Anyway, thank you for whoever reply to this question!

So, you could extend the User model:

from django.contrib.auth.models import User

class UserProfile(models.Model):
    user = models.OneToOneField(User, on_delete=models.CASCADE)
    vendor = models.ForeignKey(Vendor, on_delete=models.CASCADE)

Now, in your views, you can filter the Vendor_Details based on the logged-in user’s vendor:

from django.contrib.auth.decorators import login_required
from .models import UserProfile, Vendor_Details

@login_required
def vendor_details(request):
    user_profile = UserProfile.objects.get(user=request.user)
    vendor_details = Vendor_Details.objects.filter(vendor_name=user_profile.vendor)
    return render(request, 'vendor_details.html', {'vendor_details': vendor_details})

In this example, the @login_required decorator ensures that only logged-in users can access this view. The vendor_details view gets the user’s profile, then filters the Vendor_Details based on the vendor associated with the user’s profile. The filtered vendor_details are then passed to the template.

This approach ensures that a user can only see the Vendor_Details of their associated vendor, even if they try to modify the URL.

As for the concern of having to do this in every single view, you can create a custom mixin or decorator that does this filtering for you, and then use it in your views.

Here’s an example of how you can create a mixin:

class VendorDetailsMixin:
    def get_queryset(self):
        queryset = super().get_queryset()
        user_profile = UserProfile.objects.get(user=self.request.user)
        return queryset.filter(vendor_name=user_profile.vendor)

You can then use this mixin in your views like this:

class VendorDetailsView(VendorDetailsMixin, ListView):
    model = Vendor_Details
    template_name = 'vendor_details.html'

This way, the filtering logic is encapsulated in the mixin and can be reused in multiple views.

This may also be called “multi tenancy”, the django ecosystem has some packages that deals with that.

• django-multitenant
• django-tenants

They both have their benefits and drawbacks, but both do what you’re expecting.

Django does provide the facilities for row-level security, but not out of the box.

For something like what you’re describing here, you’re likely going to want to implement a custom manager for each of Vendor and Vendor_Details. These managers would contain methods that return a subset of the full set of objects based upon the user making the request. (How that’s done within the manager is up for you to determine - whether you create a many-to-many relationship between User and Vendor directly or through some intermediary model is something you need to determine base upon your specific requirements.)

See Managers | Django documentation | Django for more details on model managers.
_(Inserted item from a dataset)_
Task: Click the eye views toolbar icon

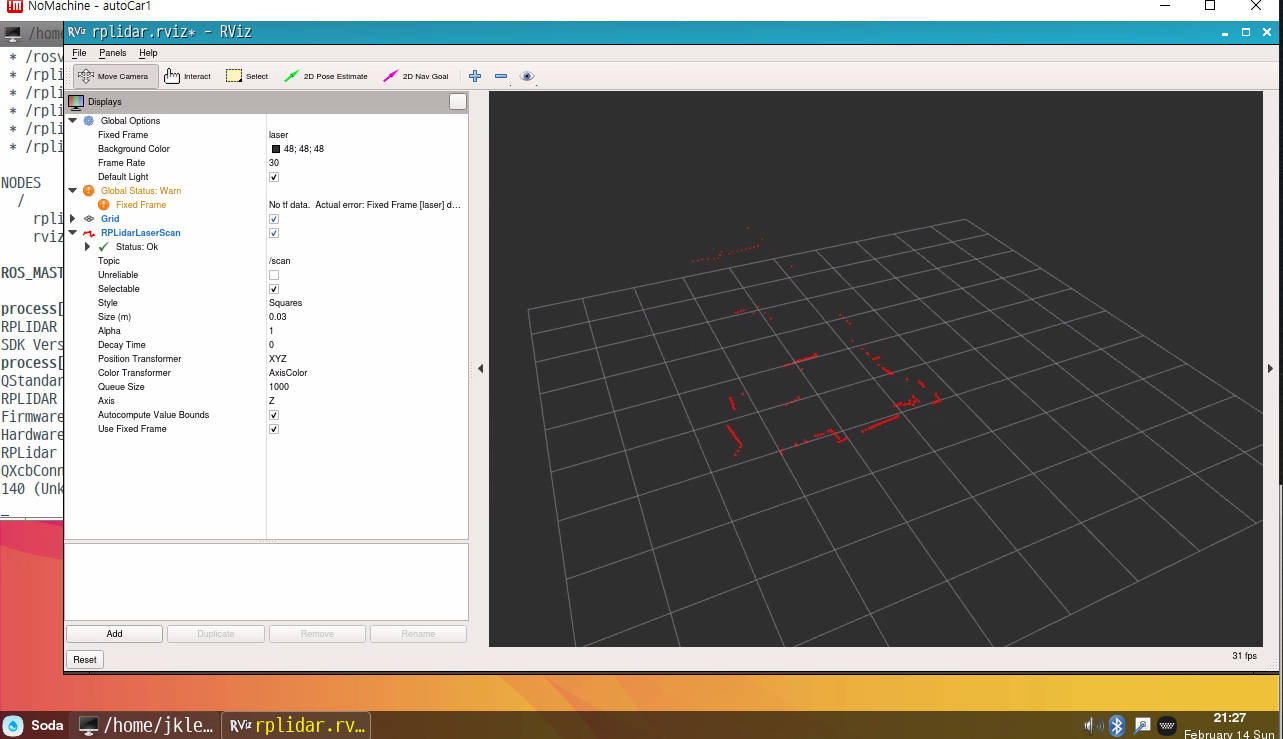Action: coord(527,76)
Additionally, you might want to add a custom has_perm method that you can use within your views for special / unusual situation where the manager may not be sufficient on its own. See the docs starting at Handling authorization in custom backends for more details on that topic.

Hiyaa, thank you very much for all the replies from you lot. I LOVE THIS COMMUNITY SO MUCH LMAOO. And sorry for the very late reply, my schedule has been very chaotic.
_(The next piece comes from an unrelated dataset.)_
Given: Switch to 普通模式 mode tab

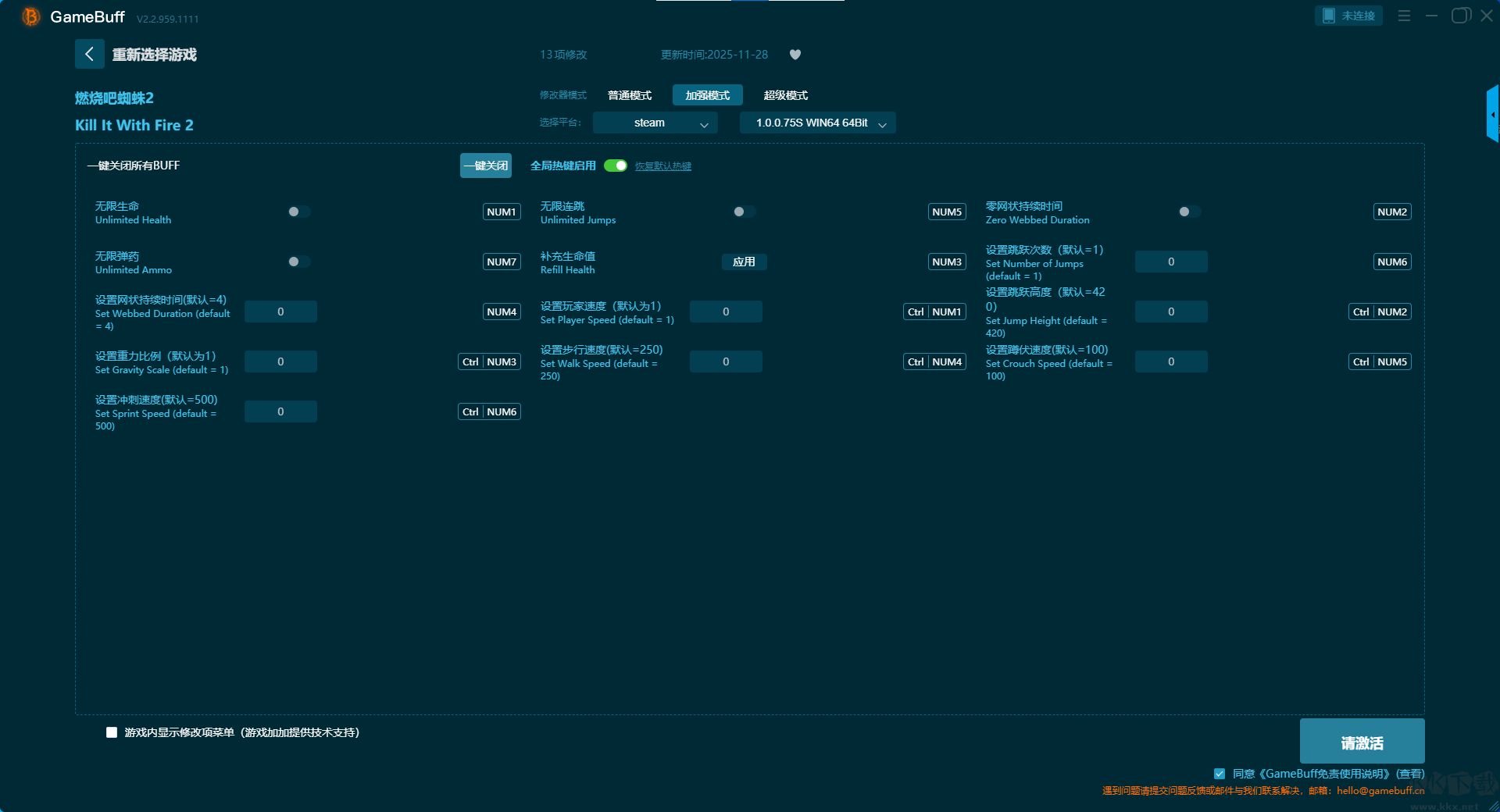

In regards of using package, my company’s is very wary about using something built by a 3rd party so they prefer using built-in method. But thank you very much for the answers! @leandrodesouzadev

I end up using managers with the help of @anefta + @KenWhitesell answers and it works wonderfully! Even though I’m using a function-based view so I can’t use mixin and I end up doing it manually. But another question is, doing it manually using function-based view doesn’t affect performance right? If so, I’ll probably change it even though I have plenty of view lmao.

Thank you very much again for all of the answers! You lot rocks!!

Compared to what?

Keep in mind that all views are functions.

Python classes are just a way of organizing your code, providing a namespace and a mechanism for inheriting functionality. They are not a performance enhancement. (In the general case, they’re less performant than an FBV because of all the internal methods being called.)

(Also note that you do have the ability to implement this type of functionality as a decorator to minimize the amount of code to be replicated among views.)